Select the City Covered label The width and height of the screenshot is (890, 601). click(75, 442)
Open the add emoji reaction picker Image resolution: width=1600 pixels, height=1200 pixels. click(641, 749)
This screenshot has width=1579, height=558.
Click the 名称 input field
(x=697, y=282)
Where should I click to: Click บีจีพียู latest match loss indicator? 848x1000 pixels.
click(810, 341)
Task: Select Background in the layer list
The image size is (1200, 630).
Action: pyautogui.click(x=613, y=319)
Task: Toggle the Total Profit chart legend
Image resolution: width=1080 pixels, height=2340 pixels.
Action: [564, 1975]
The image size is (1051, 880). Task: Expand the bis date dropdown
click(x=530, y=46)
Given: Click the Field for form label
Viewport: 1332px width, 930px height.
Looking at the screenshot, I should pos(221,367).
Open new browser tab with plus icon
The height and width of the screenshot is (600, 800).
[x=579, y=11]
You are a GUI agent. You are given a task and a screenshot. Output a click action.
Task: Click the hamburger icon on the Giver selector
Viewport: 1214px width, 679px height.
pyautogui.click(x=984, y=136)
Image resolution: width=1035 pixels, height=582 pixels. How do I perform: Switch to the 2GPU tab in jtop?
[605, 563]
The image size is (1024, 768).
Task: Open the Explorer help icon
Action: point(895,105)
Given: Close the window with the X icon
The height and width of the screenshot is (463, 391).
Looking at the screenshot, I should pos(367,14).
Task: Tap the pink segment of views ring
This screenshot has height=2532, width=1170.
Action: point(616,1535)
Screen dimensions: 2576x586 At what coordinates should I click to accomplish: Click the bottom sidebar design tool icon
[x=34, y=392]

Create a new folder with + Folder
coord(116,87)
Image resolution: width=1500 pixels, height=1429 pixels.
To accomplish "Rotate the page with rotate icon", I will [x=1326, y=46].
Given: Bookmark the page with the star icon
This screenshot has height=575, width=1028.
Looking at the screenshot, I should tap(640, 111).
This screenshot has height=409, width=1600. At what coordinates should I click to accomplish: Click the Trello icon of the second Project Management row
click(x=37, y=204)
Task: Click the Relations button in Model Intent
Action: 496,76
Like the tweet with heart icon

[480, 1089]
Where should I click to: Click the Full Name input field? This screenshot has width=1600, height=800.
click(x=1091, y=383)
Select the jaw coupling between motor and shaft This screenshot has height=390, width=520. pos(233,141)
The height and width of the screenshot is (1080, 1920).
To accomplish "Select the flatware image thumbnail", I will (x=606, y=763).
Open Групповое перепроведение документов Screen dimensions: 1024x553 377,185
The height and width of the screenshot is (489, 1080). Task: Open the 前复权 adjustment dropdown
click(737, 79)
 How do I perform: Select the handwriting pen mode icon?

What is expected: Return each line of the records above exactly as it reads.

Output:
Select the City Covered label The width and height of the screenshot is (890, 601). click(75, 442)
Open the add emoji reaction picker Image resolution: width=1600 pixels, height=1200 pixels. click(641, 749)
This screenshot has width=1579, height=558.
Click the 名称 input field
(x=697, y=282)
Where should I click to: Click บีจีพียู latest match loss indicator? 848x1000 pixels.
click(810, 341)
Task: Select Background in the layer list
The image size is (1200, 630).
Action: pyautogui.click(x=613, y=319)
Task: Toggle the Total Profit chart legend
Image resolution: width=1080 pixels, height=2340 pixels.
Action: [564, 1975]
The image size is (1051, 880). Task: Expand the bis date dropdown
click(x=530, y=46)
Given: Click the Field for form label
Viewport: 1332px width, 930px height.
Looking at the screenshot, I should pos(221,367).
Open new browser tab with plus icon
The height and width of the screenshot is (600, 800).
[x=579, y=11]
You are a GUI agent. You are given a task and a screenshot. Output a click action.
Task: Click the hamburger icon on the Giver selector
Viewport: 1214px width, 679px height.
pyautogui.click(x=984, y=136)
Image resolution: width=1035 pixels, height=582 pixels. How do I perform: Switch to the 2GPU tab in jtop?
[605, 563]
The image size is (1024, 768).
Task: Open the Explorer help icon
Action: point(895,105)
Given: Close the window with the X icon
The height and width of the screenshot is (463, 391).
Looking at the screenshot, I should pos(367,14).
Task: Tap the pink segment of views ring
This screenshot has height=2532, width=1170.
Action: point(616,1535)
Screen dimensions: 2576x586 At what coordinates should I click to accomplish: Click the bottom sidebar design tool icon
[x=34, y=392]

Create a new folder with + Folder
coord(116,87)
Image resolution: width=1500 pixels, height=1429 pixels.
To accomplish "Rotate the page with rotate icon", I will [x=1326, y=46].
Given: Bookmark the page with the star icon
This screenshot has height=575, width=1028.
Looking at the screenshot, I should tap(640, 111).
This screenshot has height=409, width=1600. At what coordinates should I click to accomplish: Click the Trello icon of the second Project Management row
click(x=37, y=204)
Task: Click the Relations button in Model Intent
Action: 496,76
Like the tweet with heart icon

[480, 1089]
Where should I click to: Click the Full Name input field? This screenshot has width=1600, height=800.
click(x=1091, y=383)
Select the jaw coupling between motor and shaft This screenshot has height=390, width=520. pos(233,141)
The height and width of the screenshot is (1080, 1920).
To accomplish "Select the flatware image thumbnail", I will (x=606, y=763).
Open Групповое перепроведение документов Screen dimensions: 1024x553 377,185
The height and width of the screenshot is (489, 1080). Task: Open the 前复权 adjustment dropdown
click(737, 79)
 How do I perform: Select the handwriting pen mode icon?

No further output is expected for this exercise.